[Start of DATA FOR THIS EXERCISE]

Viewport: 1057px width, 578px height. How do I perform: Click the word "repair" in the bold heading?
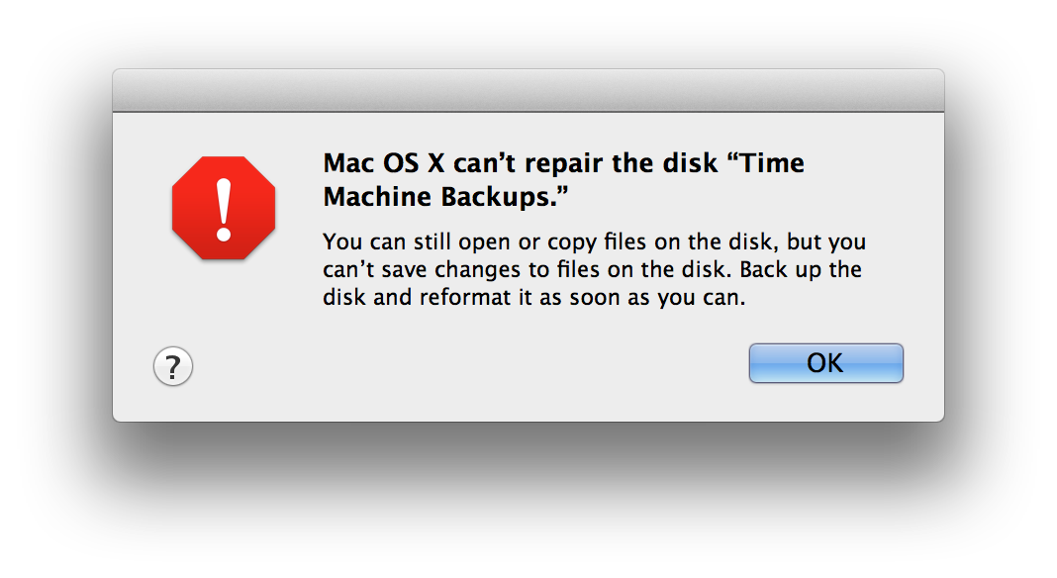click(563, 164)
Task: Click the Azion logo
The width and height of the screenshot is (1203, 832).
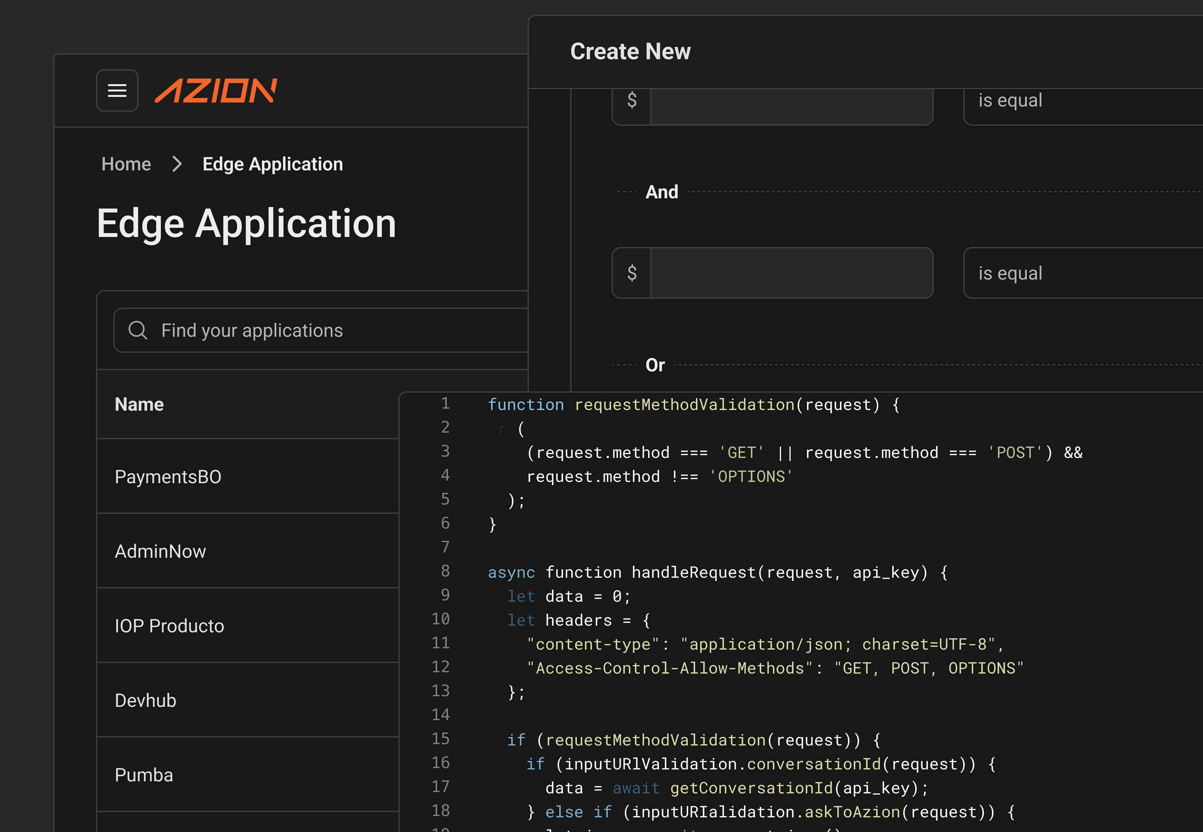Action: 216,91
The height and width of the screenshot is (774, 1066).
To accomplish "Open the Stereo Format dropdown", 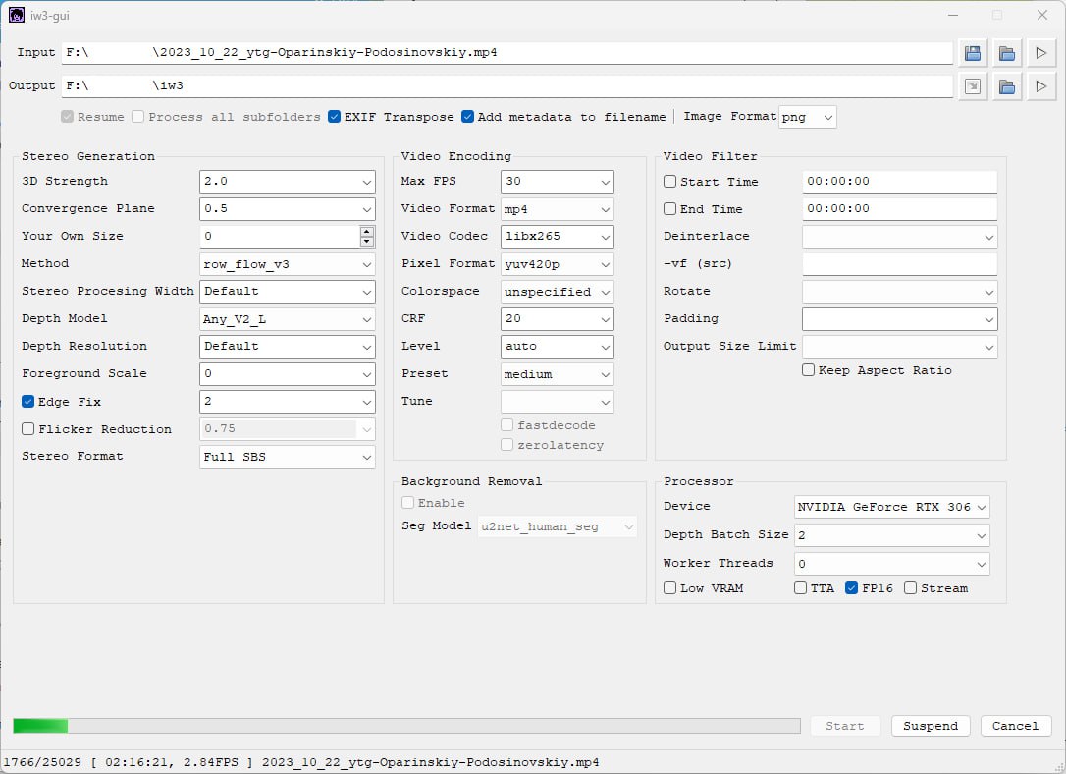I will (x=288, y=457).
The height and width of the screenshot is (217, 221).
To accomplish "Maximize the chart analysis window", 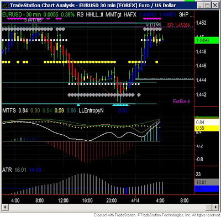I will coord(207,6).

[End of DATA FOR THIS EXERCISE]

* WRITTEN INSTRUCTION:
Quote the lines from the first one through the line containing "Action: 216,91", word for word, leaving the pictures out of your answer.

* RESPONSE TO THE EXERCISE:
Viewport: 1057px width, 578px height. How do I perform: Click the word "repair" in the bold heading?
click(563, 164)
Task: Click the Azion logo
The width and height of the screenshot is (1203, 832).
Action: 216,91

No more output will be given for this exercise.